Gibraltar border row: Spain acting like North Korea, minister says

The chief minister of Gibraltar has accused Spain of acting like North Korea after Spain increased checks at its border with the territory last week and announced that it was considering new vehicle fees and flight restrictions for travel to Gibraltar.

Gibraltar is a British territory that is also claimed by Spain. Recent UK governments have said that they won’t return Gibraltar to Spain as long as its 30,000 residents want the territory to remain British.

In an interview with Spanish newspaper ABC published over the weekend, Foreign Minister Jose Manuel Garcia-Margallo said that Spain was considering imposing a 50 euro fee on all vehicles entering and leaving Gibraltar.

Garcia-Margallo said Spain would use the money collected to compensate fishermen whose fishing grounds have been disrupted by an artificial reef Gibraltar officials have built.

"The things that Mr. Garcia-Margallo has said are more reminiscent of the type of statement you'd hear from North Korea than from an EU partner,” the chief minister of Gibraltar, Fabian Picardo, said in an interview with BBC Radio 4’s Today program, according to the Independent.

He added that “hell will freeze over” before Gibraltar officials removed the artificial reef.

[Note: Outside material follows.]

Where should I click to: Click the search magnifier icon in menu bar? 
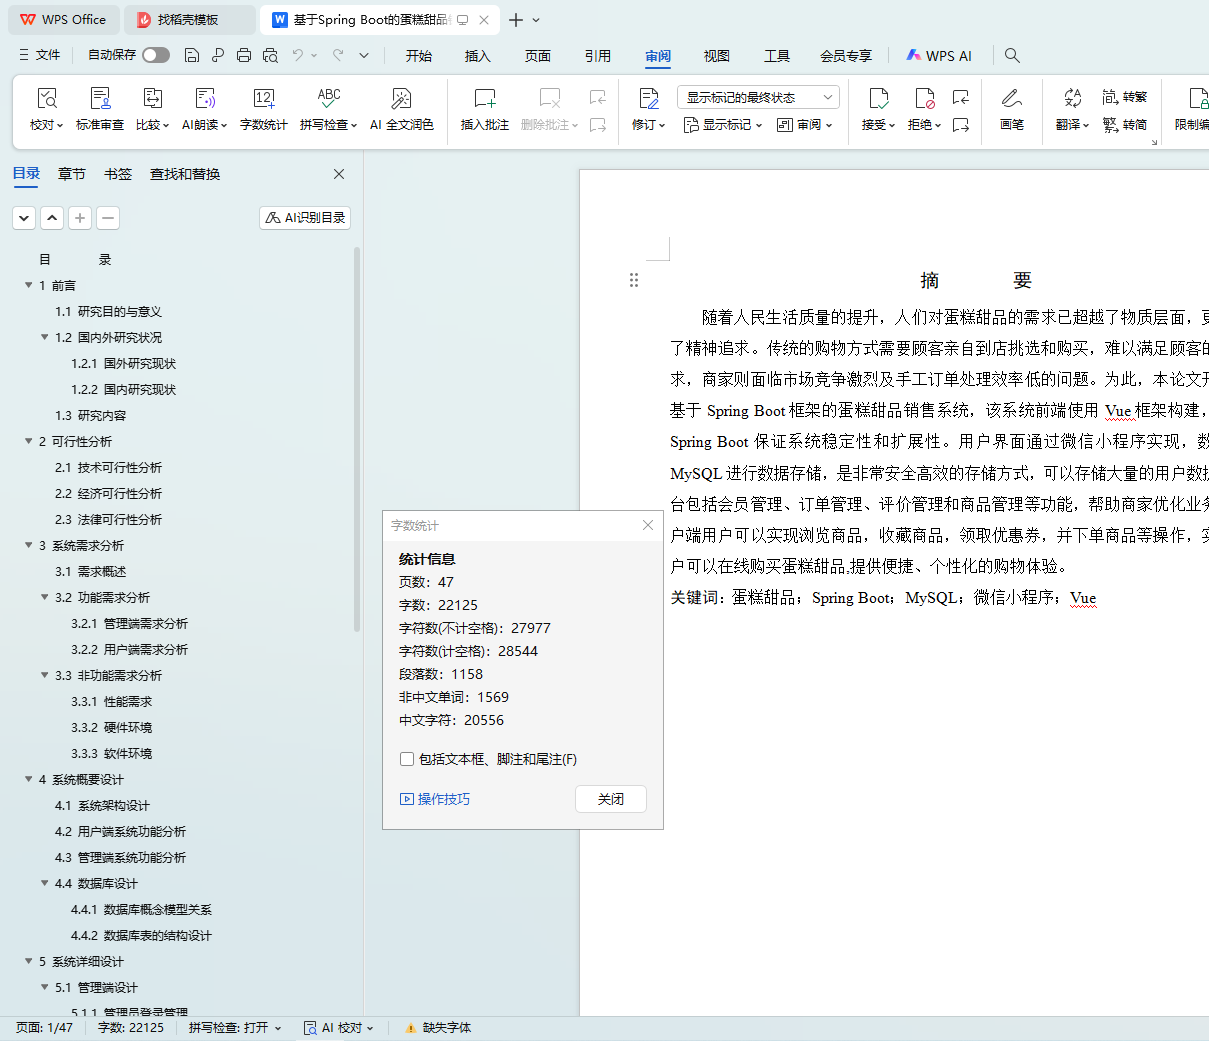click(1012, 56)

The prime minister has made clear that the UK government will meet its constitutional commitments to the people of Gibraltar and will not compromise on sovereignty," the British Foreign & Commonwealth Office said in a statement Sunday, according to the Wall Street Journal. "Our differences with Spain on Gibraltar will be resolved by political means through our relationship as EU partners, not through disproportionate measures such as the border delays we have seen over the past week."